# Honda CR-V Acceptable for UberX in Orange County, CA



## Mickeymanp (Apr 9, 2015)

Is a 2013-14 Honda CR-V an acceptable vehicle for UberX and/or UberPlus in Orange County, CA? I'm plan to become a driver and need to buy a used car to replace my 2003 Explorer.


----------



## Moofish (Jun 13, 2014)

It shouldn't be a problem for X, doubt it would be good for Plus, just expect smaller income because of the higher usage of gas.


----------



## zandor (Mar 6, 2015)

A CR-V would usually be pretty nice for pax calling an UberX ride IMHO. Lots of headroom in those compared to the usual Prius, Camry, etc., so comfortable for tall guys. They're not the best for 4 passengers since they're based on the Civic platform and aren't real wide, but good as long as you don't have 3 in the back. When you do pick up 4 pax, well, it's UberX and they're getting more than they paid for so they can squeeze in. The down side is it's not the most efficient UberX ride. It could work for a part timer with a regular job cherry picking busy times, but any sort of SUV is going to lose out on costs to a Prius, etc. if you're trying to make UberX your job. Oh, and get leather if you're driving weekend nights. You don't want to deal with puke on cloth seats. It'll happen eventually.

A CR-V won't make the cut for Plus/Select. Uber likes fancy. It may be more comfortable than an Audi S4 at least for taller guys (I'm 6' and hit my head on the roof in the back of those and don't in a CR-V), but the way Uber works if you want a big comfy ride you have to order XL, Black or SUV. Select/Plus could be a small "wannabe" car with a lux badge.


----------



## XUBERX (May 26, 2015)

I do uberx With 07 crv, in nnj and average $14-15 p/h, your hourly pay will go up if you go with a more fuel efficient car, I uber p/t and love my crv so I won't change it.
Highest paid after fees was $511 on 27hrs minus tolls and 2 full tanks my profit was around $400 or $14.80p/h.


----------



## Kingo9 (May 20, 2015)

Mickeymanp said:


> Is a 2013-14 Honda CR-V an acceptable vehicle for UberX and/or UberPlus in Orange County, CA? I'm plan to become a driver and need to buy a used car to replace my 2003 Explorer.
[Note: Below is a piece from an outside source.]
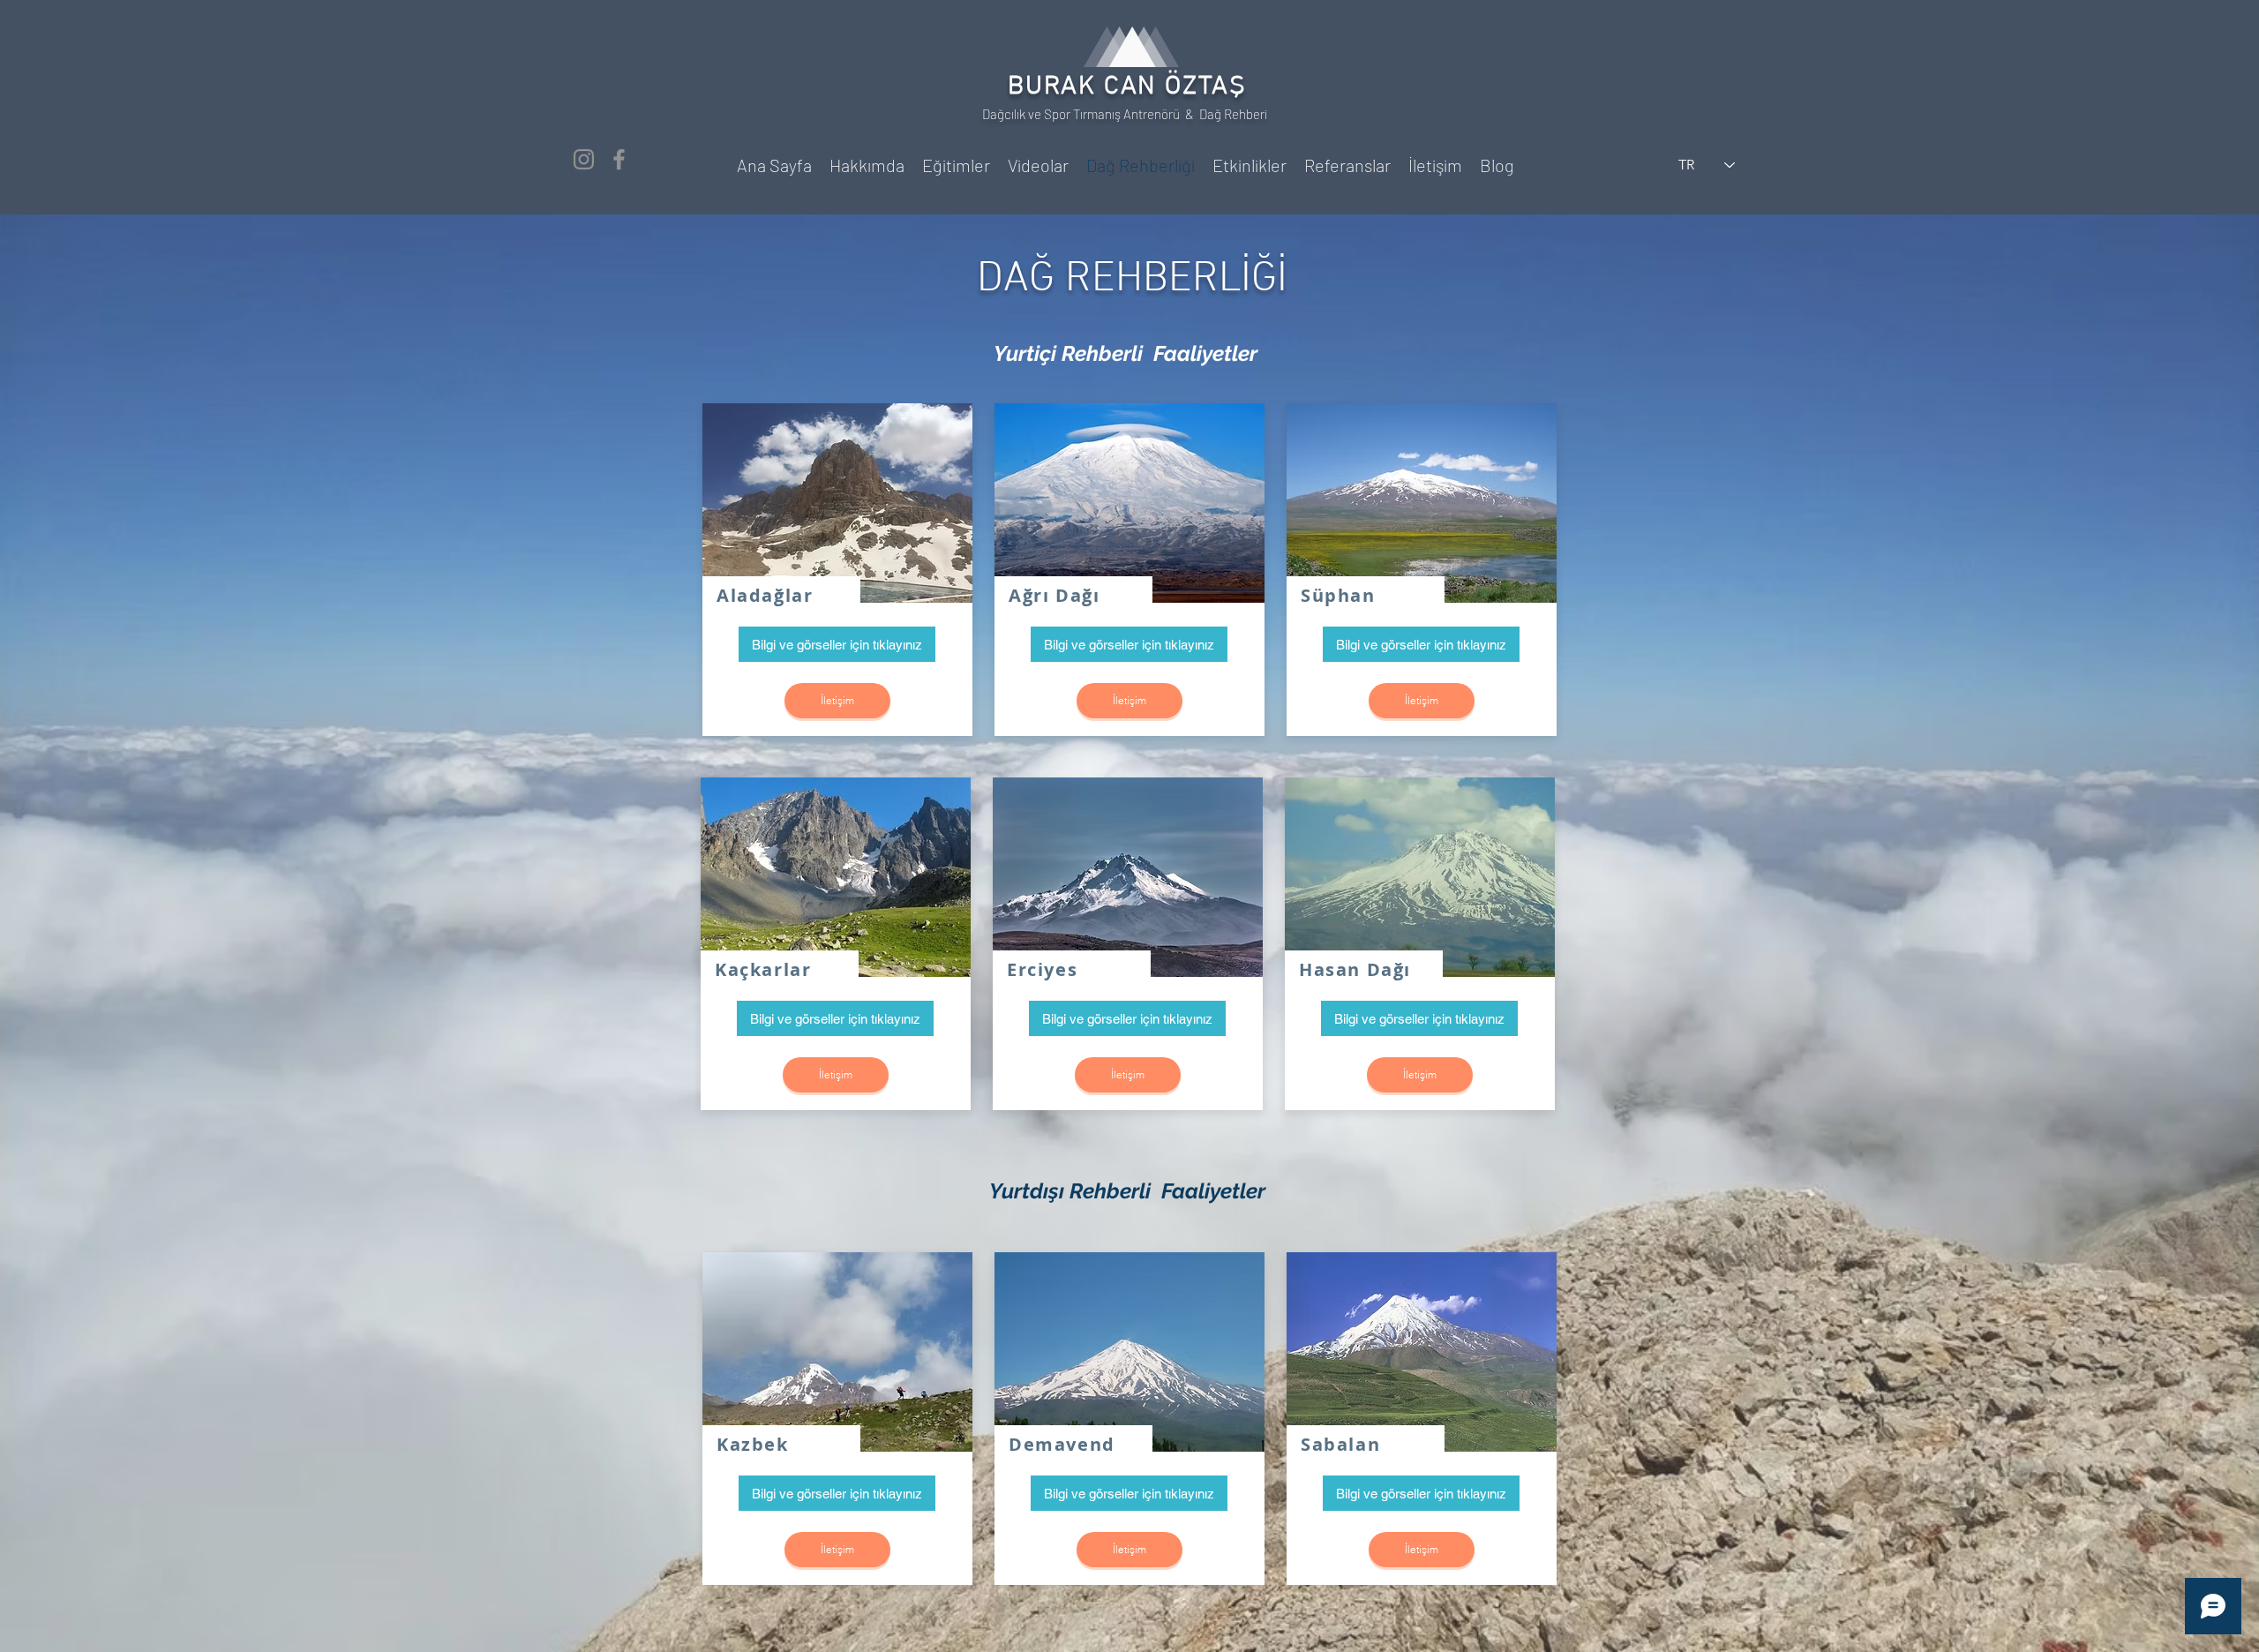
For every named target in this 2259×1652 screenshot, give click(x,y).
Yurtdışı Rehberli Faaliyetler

CRV would be a good choice. There are better options, but a CR-V is good. Personally, I'd debate between X & XL, not X & Plus. My buddy does Plus/Select and its between 5-10% of the time that he is getting a 'Select' customer. So most of the time he is giving people a ride in his nice Acura for X prices. Most people are going to get the cheapest option that will hold their group, or go to the top option in Black or SUV. I have yet to read about anyone having great success with "Plus/Select."



XUBERX said:


> I do uberx With 07 crv, in nnj and average $14-15 p/h, your hourly pay will go up if you go with a more fuel efficient car, I uber p/t and love my crv so I won't change it.
> Highest paid after fees was $511 on 27hrs minus tolls and 2 full tanks my profit was around $400 or $14.80p/h.


You need to read this and then some if you think you made almost $15/hr and your only cost was gas. https://uberpeople.net/xfa-blog-entry/how-to-calculate-costs-as-an-uber-driver.23/#comment-482


----------